Zollbehandlung von Waren in der Europäischen Union (einschl. PKW)
Seit dem 1. Jänner 1995, 00:00 Uhr, sind das EU-Zoll- und Aussenwirtschaftsrecht sowie alle mit dem EU-Beitritt in Kraft tretenden Gesetze und Verordnungen anzuwenden.

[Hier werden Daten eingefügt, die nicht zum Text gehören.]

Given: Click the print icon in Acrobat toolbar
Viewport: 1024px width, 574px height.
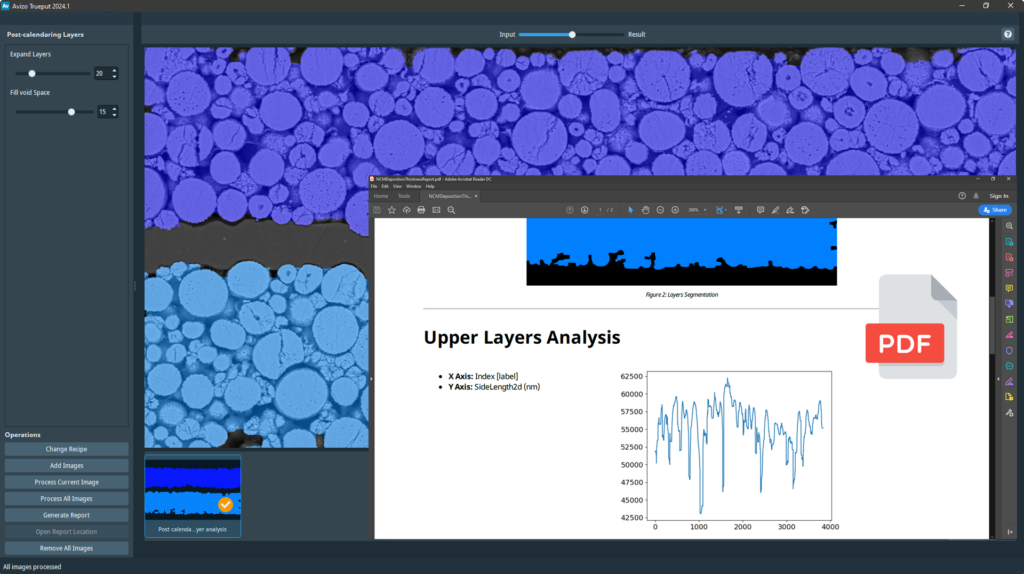Looking at the screenshot, I should (x=421, y=210).
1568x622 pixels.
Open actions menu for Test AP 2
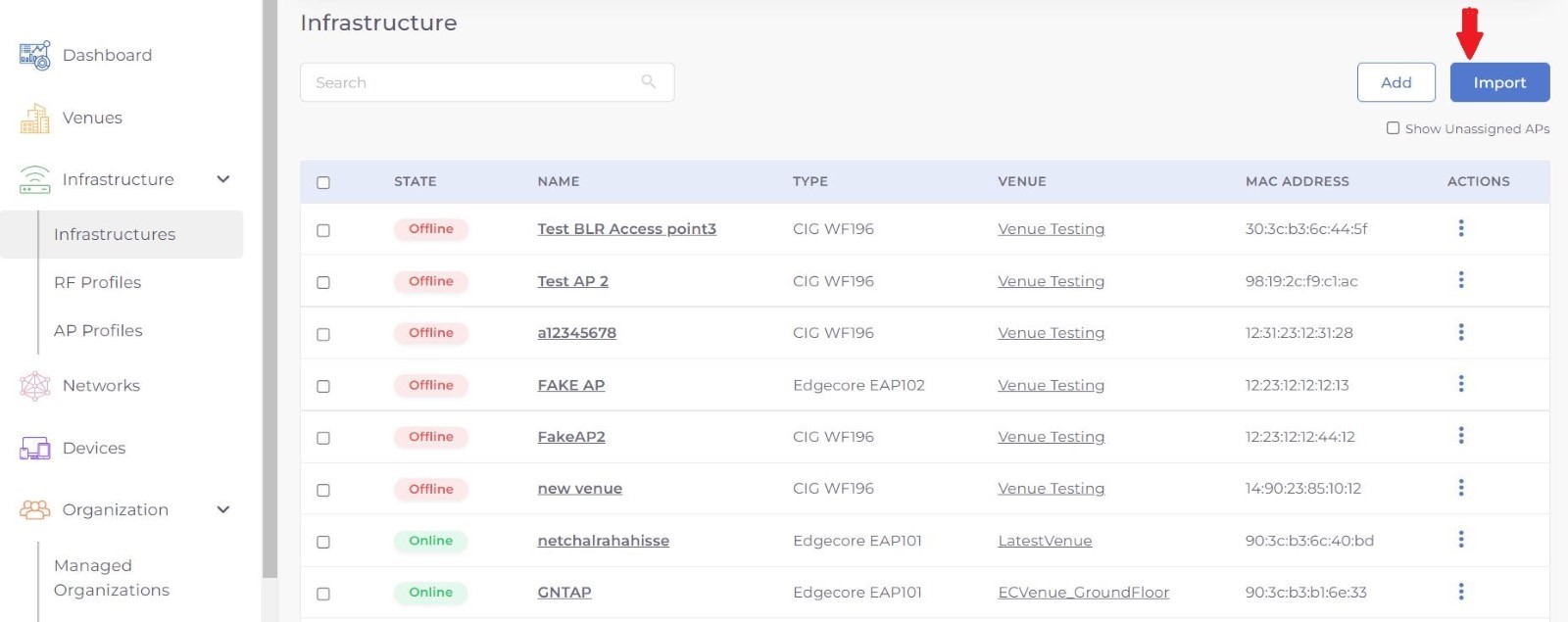1460,281
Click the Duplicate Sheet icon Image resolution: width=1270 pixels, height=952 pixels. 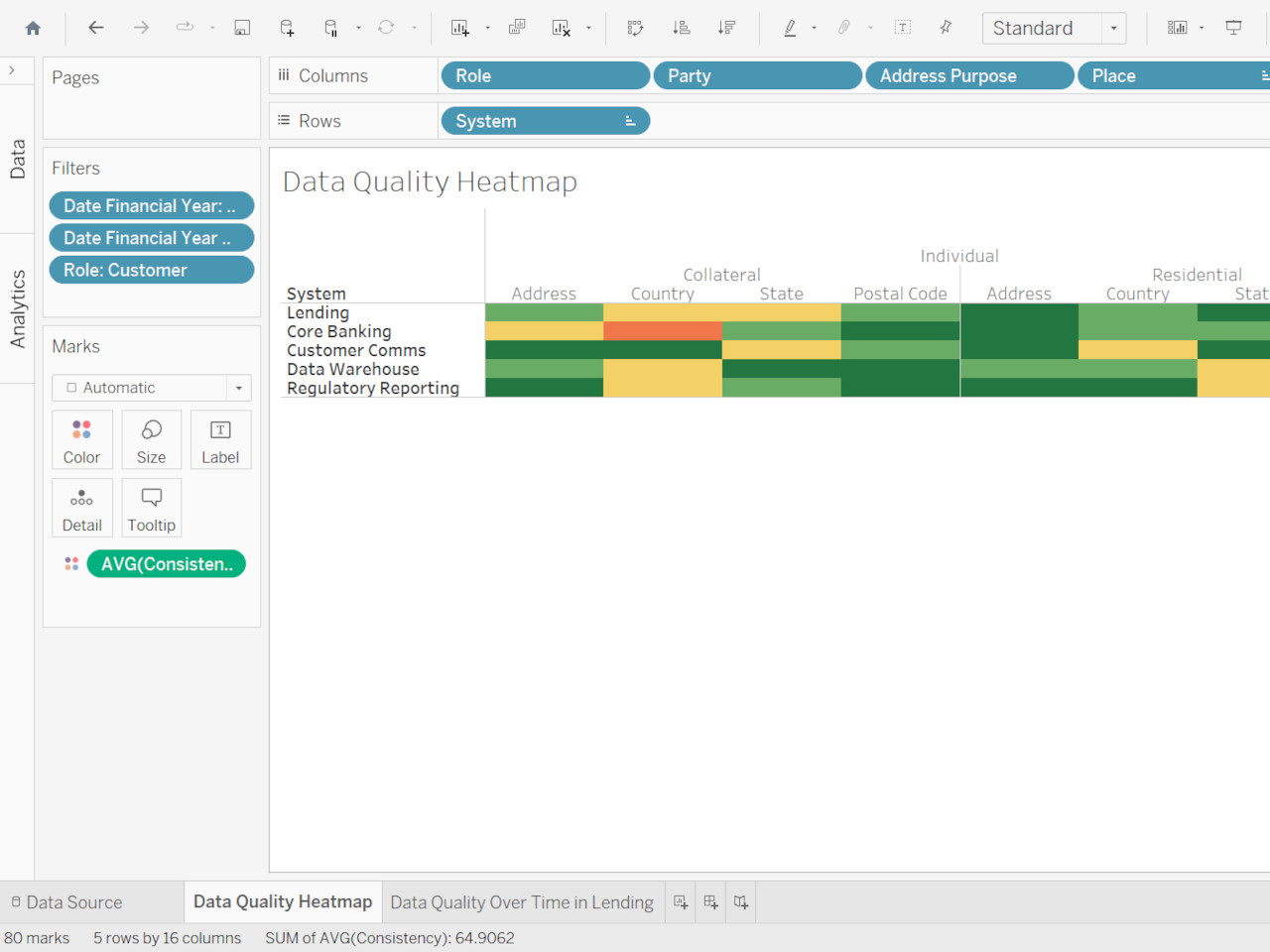(x=517, y=28)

Das bedeutet, dass für Waren aus dem freien Verkehr der Unionsstaaten einschließlich der neueren Mitgliedstaaten (Österreich, Schweden und Finnland) innerhalb des Binnenmarktes keine Zollabfertigung und grundsätzlich auch keine Zollkontrolle stattfindet.
Es können daher den Richtmengen entsprechende Waren, die in der EU gekauft wurden, ohne zollamtliche Überwachung nach Österreich eingeführt werden.
Auch bei der Einfuhr von PKWs im Rahmen der Übersiedlung in einen anderen EU-Staat findet keine zollamtliche Abfertigung statt.
Bezüglich der anläßlich der erstmaligen Zulassung zum Verkehr in Österreich zu entrichtenden Normverbrauchsabgabe (NoVA) müßte sich der/die Übersiedelnde an sein Wohnsitzfinanzamt in Österreich wenden.